Dans le sillage du premier rapport du BEREC (rassemblant les régulateurs des 27 États membres), la réflexion sur l’impact environnemental des télécoms s’est élargie, en particulier pendant la présidence française du Conseil de l’Union européenne, durant laquelle Laure de la Raudière avait invité à s’orienter vers une double transition numérique et écologique.
Cette double transition est reprise depuis par l’OCDE, dont sa « Déclaration sur un avenir numérique de confiance, durable et inclusif » publiée en décembre. On y trouvait notamment l’engagement des ministres présents à ne plus considérer le numérique comme une solution universelle à tous les problèmes, mais comme un outil de transformation ayant lui-même besoin de s’adapter. En filigrane, on pouvait y voir un point sur lequel l’Arcep a largement communiqué il y a un mois avec l’ADEME : les fameuses « technologies vertes » qui, telles que présentées initialement, combattraient à elles seules les conséquences de nos modes de vie sans avoir à modifier nos habitudes.
Du mouvement dans le reste de l’industrie
Si de gros travaux sont donc en cours dans le secteur du numérique, il n’est pas le seul à bouger.
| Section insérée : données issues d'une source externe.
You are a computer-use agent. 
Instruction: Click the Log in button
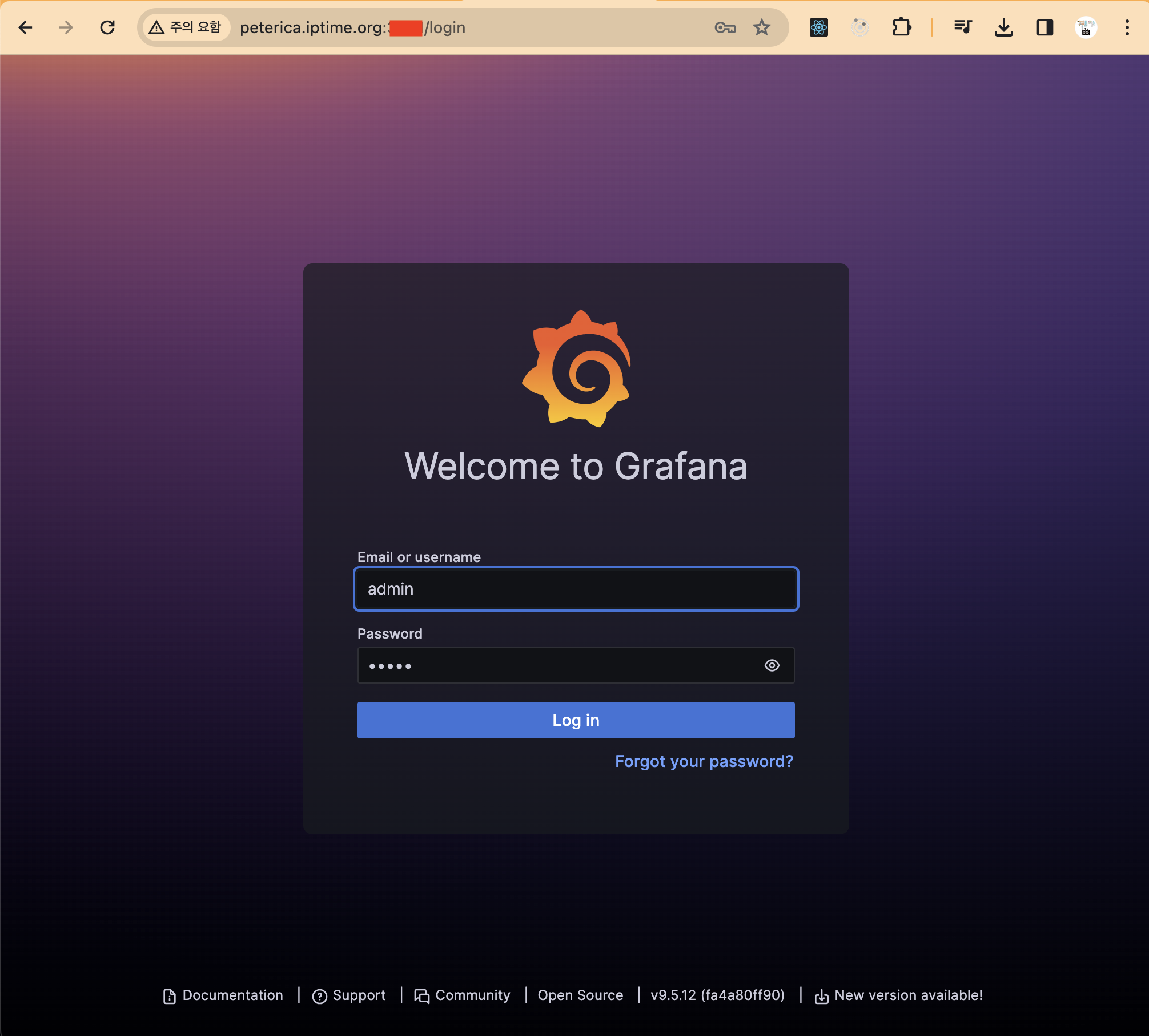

Hier, pendant que l’Arcep réunissait la presse et les entreprises sur le bilan des trois dernières années, le gouvernement faisait de même à Bercy avec les dirigeants des 50 sites considérés comme les plus nocifs au climat.
Arcelor Mittal à Dunkerque et Fos-sur-Mer, les cimenteries Vicat, Lafarge et Calcia, les usines chimiques du Grand Est, les fabricants d'engrais Yara ou Borealis, la verrerie d'Arques, les raffineries Esso-ExxonMobil et TotalEnergies en Normandie, Air Liquide en PACA, ou encore les producteurs de sucre Tereos et Cristal Union étaient représentés. À eux seuls, ils représentent 11 % des émissions en France et 60 % des émissions industrielles françaises. Leur décarbonation serait équivalente à la rénovation énergétique de 10 millions de logements ou à la transformation soudaine de 10 millions de voitures thermiques en électriques, selon Le Figaro.
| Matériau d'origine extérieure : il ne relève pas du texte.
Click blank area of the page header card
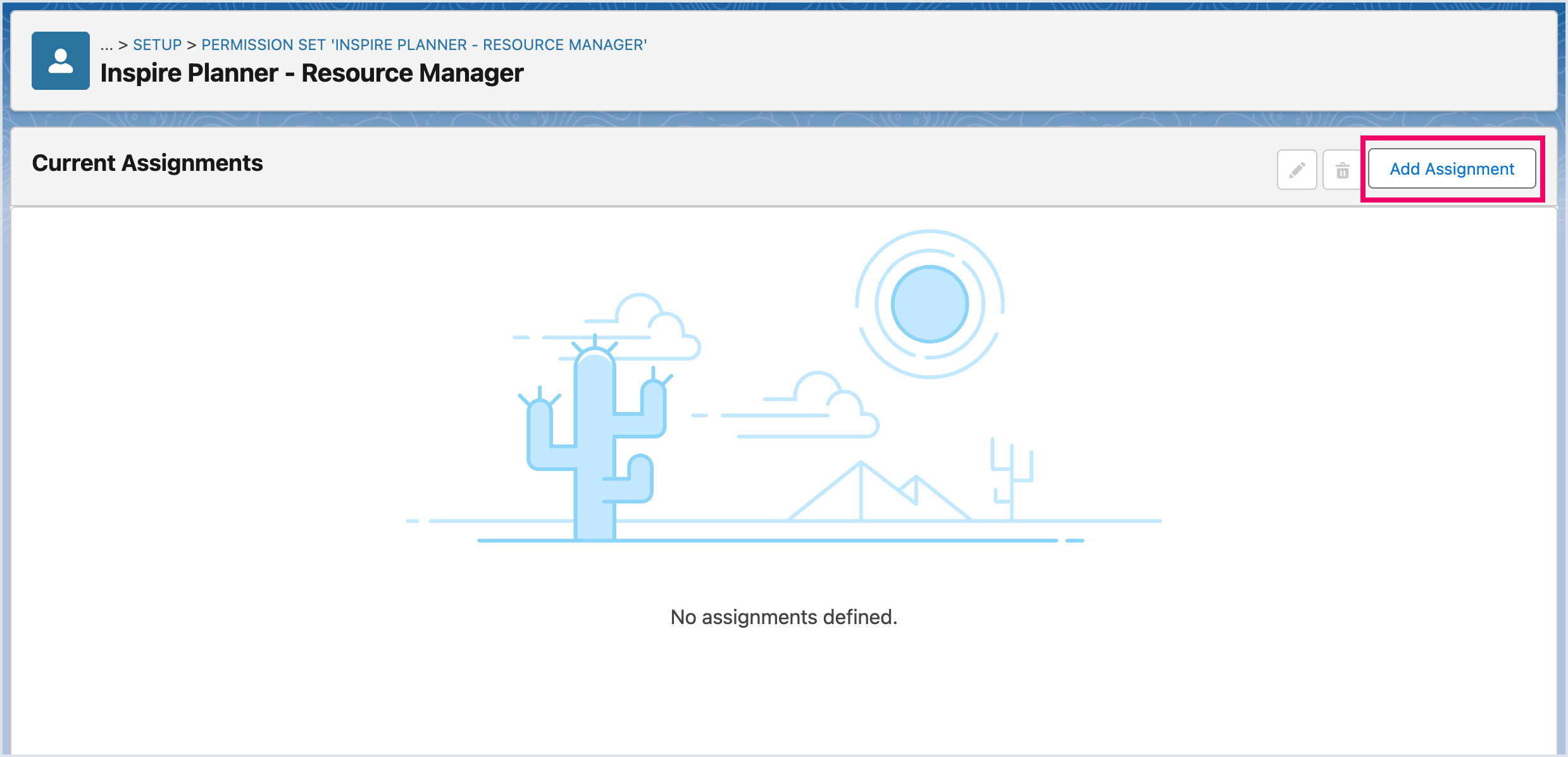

Il en est ressorti de cette réunion qu’il était possible de mener une décarbonation accélérée en échange d’un renforcement des aides publiques. Ces dernières, totalisant 5 milliards de dollars, devaient s’étaler entre 2022 et 2027 à raison d’un milliard par an. On passerait donc à 10 milliards pour cette même période, avec à la clé des attentes plus ambitieuses.
Roland Lescure, ministre de l’Industrie, s’en est enthousiasmé. Pour ces 50 sites, 46 nouvelles feuilles de route ont été reçues, qui porteraient la réduction à 44 % d’ici 2030, puis 80 % en 2050. Comme le mentionne La Tribune, l’effort d’ici 2030 est équivalent à une version compactée de celui réalisé sur les 30 dernières années. « On y est presque ! », s’est ainsi exclamé le ministre, avant d’ajouter « Il y a encore du travail », puisque l’objectif est toujours de 100 %.
La même Tribune note cela dit que toutes les activités actuellement très émettrices de gaz à effet de serre vont avoir « besoin de 10 à 12 GW de capacité supplémentaire d’ici 2030 », estimation fournie par RTE, qui gère le réseau électrique français à haute et très haute tension.